If you’re like me and have a primarily plant-based diet, Thai restaurants are probably near and dear to your heart. Why? Usually if not always, a large part of their menus are vegan! This curry recipe is as close to restaurant taste and quality as I’ve ever tasted. A must try.
3-6 cups cooked brown rice
1 (16-ounce) package extra firm tofu, diced in ½ cubes and baked
1 tablespoon extra virgin olive oil
1 medium onion, chopped
1 tablespoon garlic, pressed
1 teaspoon ground cumin
1 tablespoon ginger, minced finely
1 teaspoon curry powder
1½ teaspoon salt
1 teaspoon jalapeno pepper, seeded and minced (or 1 teaspoon chili pepper paste*, or more to taste)
1 (14-ounce) can coconut milk
1 (14.5-ounce) can diced tomatoes
1 cup potatoes, cut in ½” cubes
½ cup carrot, cut in ½’ cubes
½ cup yellow or red bell pepper, cut in thin slices
½ cup frozen peas
8 basil leaves, chopped (or ½-1 teaspoon dry basil)
*Chili pepper paste can be found in the Asian section of most supermarkets
1. Cook the rice according to package directions. Preheat oven to 375°F to begin baking the tofu. Spray a baking sheet with oil. Lay the tofu cubes out evenly, spray with oil, then sprinkle with salt. Bake for about 20 minutes until golden brown.
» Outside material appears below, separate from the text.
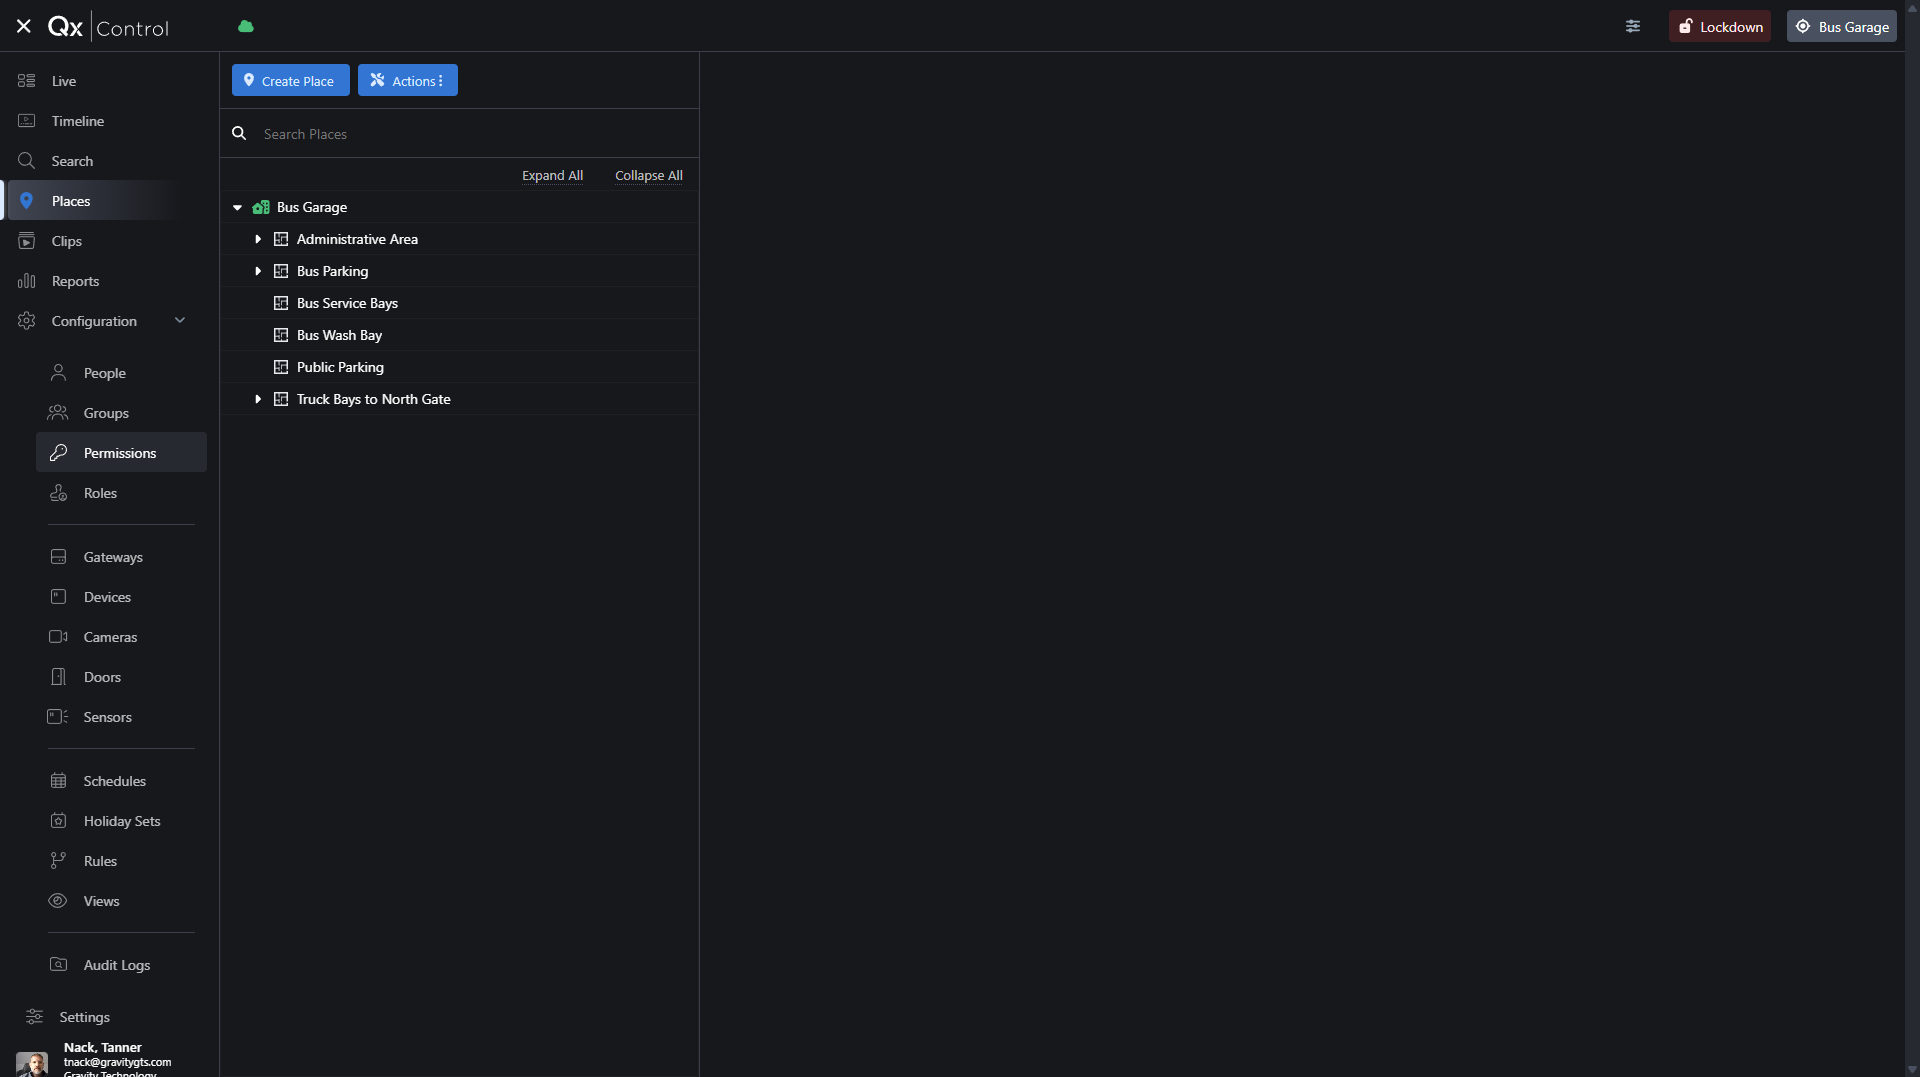The width and height of the screenshot is (1920, 1077).
Task: Go to Audit Logs
Action: [116, 965]
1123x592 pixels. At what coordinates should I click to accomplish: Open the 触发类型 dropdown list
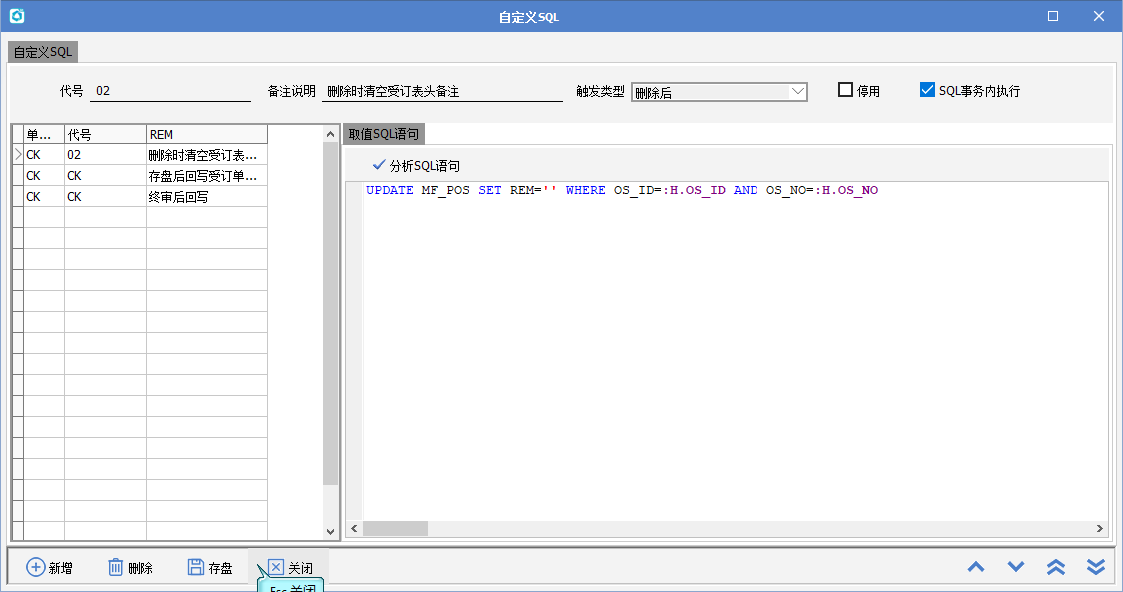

2. While the tofu is baking, prepare the curry. In a pot, sauté the onions and cumin over medium-high heat in olive oil until onions are transparent. Add ginger, garlic, curry powder, salt, and jalapeño pepper. Sauté for a couple of more minutes. Stir in coconut milk, diced tomatoes, potatoes, carrots, and bell pepper. Bring to a simmer for 10 minutes, making sure to stir occasionally.
3. Add the baked tofu cubes, peas, and basil leaves, and then cover and simmer for about 5 minutes, until the vegetables are tender.
4. Serve the tofu curry over brown rice and season to taste with hot chili sauce.